Chapter two, “Wings of Desire,” looks at history and folklore, with three sculptural rings showing the life cycles of birds of prey; a series of five rings depicting mythological and mythologized winged creatures like the hippocamp, swan, and Pegasus; and a series of earrings titled “Fantasy Birds.”
The third and last chapter, “The Big Game” (on view at the DeLorenzo Gallery from Dec. 8 to Feb. 14, 2017), documents St. Clair’s exploration of animals that are extinct or currently threatened. St. Clair creates romanticized portraits of these animals in a peaceful environment, encapsulated in exquisite, individual marble boxes.
A native of Roanoke, Virginia, St. Clair said she grew up in the countryside with many animals around and has always been fascinated by both land and marine creatures. Many of the creatures she chose to depict come with a personal memory or story in the book.
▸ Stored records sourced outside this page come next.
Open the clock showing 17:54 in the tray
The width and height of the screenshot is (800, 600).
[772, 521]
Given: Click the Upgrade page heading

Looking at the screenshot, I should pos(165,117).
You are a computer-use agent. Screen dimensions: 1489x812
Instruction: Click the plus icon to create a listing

“With my haute couture work, I take complete artistic liberty to explore themes that are very personal and dear to me,” St. Clair said. “I chose animals that, either there were some memories or experiences attached to them, or animals I just have great love and respect for.”
St. Clair is at her very core a storyteller and explorer. When inspiration sparks, she is compelled to research and delve deeply into her subjects.
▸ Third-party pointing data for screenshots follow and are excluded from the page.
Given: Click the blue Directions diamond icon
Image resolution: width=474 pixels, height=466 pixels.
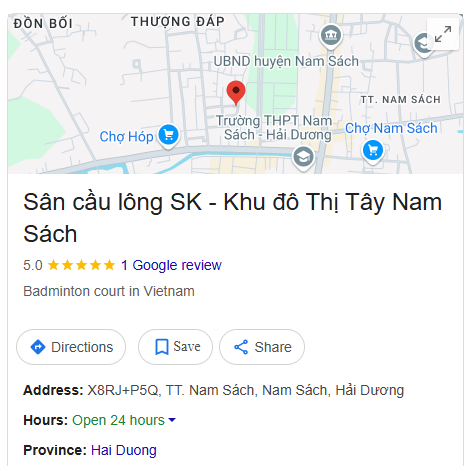Looking at the screenshot, I should 38,347.
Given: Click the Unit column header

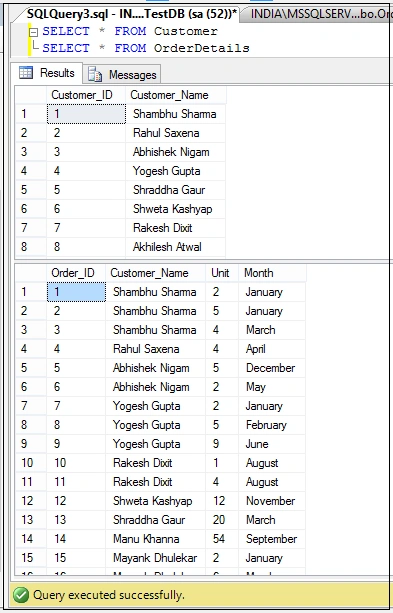Looking at the screenshot, I should point(222,273).
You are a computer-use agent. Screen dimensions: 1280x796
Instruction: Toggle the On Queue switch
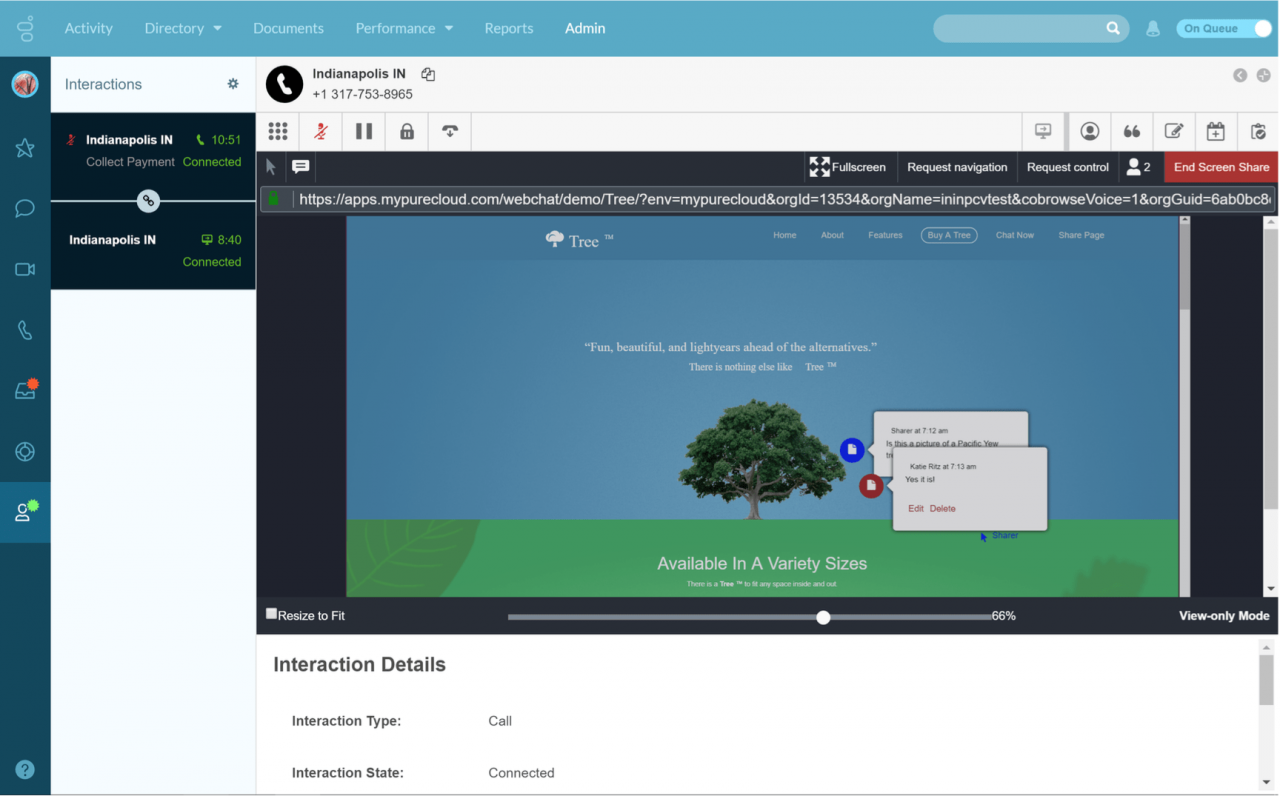click(1224, 29)
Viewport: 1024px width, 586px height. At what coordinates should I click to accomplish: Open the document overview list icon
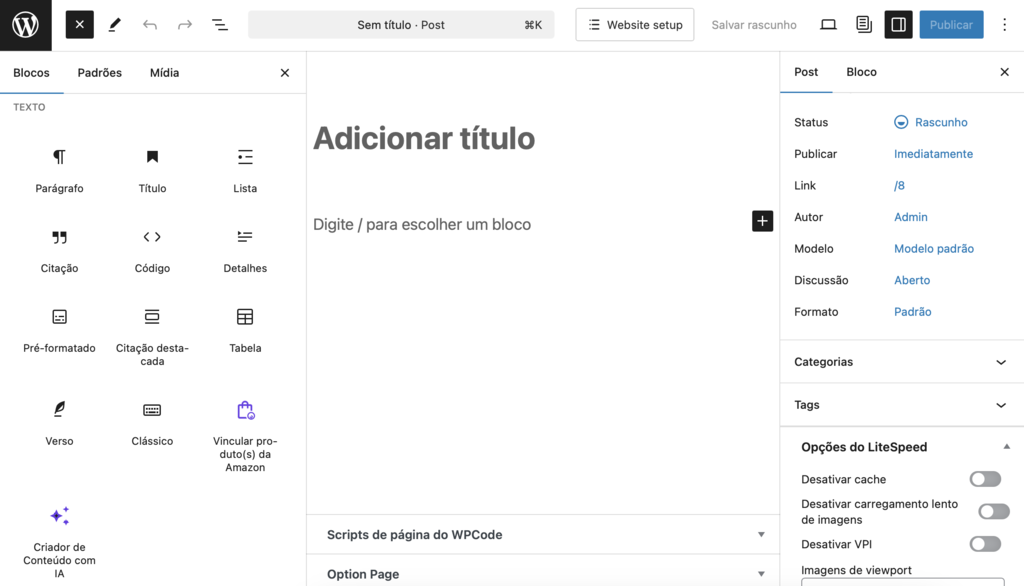point(219,24)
She also draws from a deep well of history and human culture to create her inventive pieces.
St. Clair has been a high-end jewelry designer for over 30 years and in 2016 won the GEM Award for Jewelry Design, the jewelry industry’s most prestigious honor.
“I was born to be creative,” she said. “I could have been a writer, I could have been a painter, but I happened to meet these artisans in Florence.”
In her early 20s, she had been studying 14th-century Italian art and literature in Florence when her mother basically sent her on an errand that dropped her into a fascinating world. St. Clair’s mother had bought an ancient coin and tasked her with finding a goldsmith to turn it into a necklace.
What St. Clair found were artists who were working in almost the same places and using the same techniques that artisans had for generations and generations.
“It was as if I had gone back through a time machine into this period I had been studying and was so involved with,” she said.
Gold is a durable, valuable substance that has lasting power and has been handed down from antiquity. Take the ancient Greeks and Romans, or the ancient cultures of India and China. “Gold has been so important and so sought after by every culture,” St. Clair said.
“I see myself as a part of a bigger history, part of human tradition and culture,” St. Clair said.
The human tradition of the craft drew St. Clair in, and gold and gems became her palette for creativity, her vehicle to create and tell stories important to human beings.
“To be an artist … you’re deciding to make something out of nothing; to express something, create something, paint a picture,” St. Clair said. “I want to express myself and explore things. … That is what is important to me.”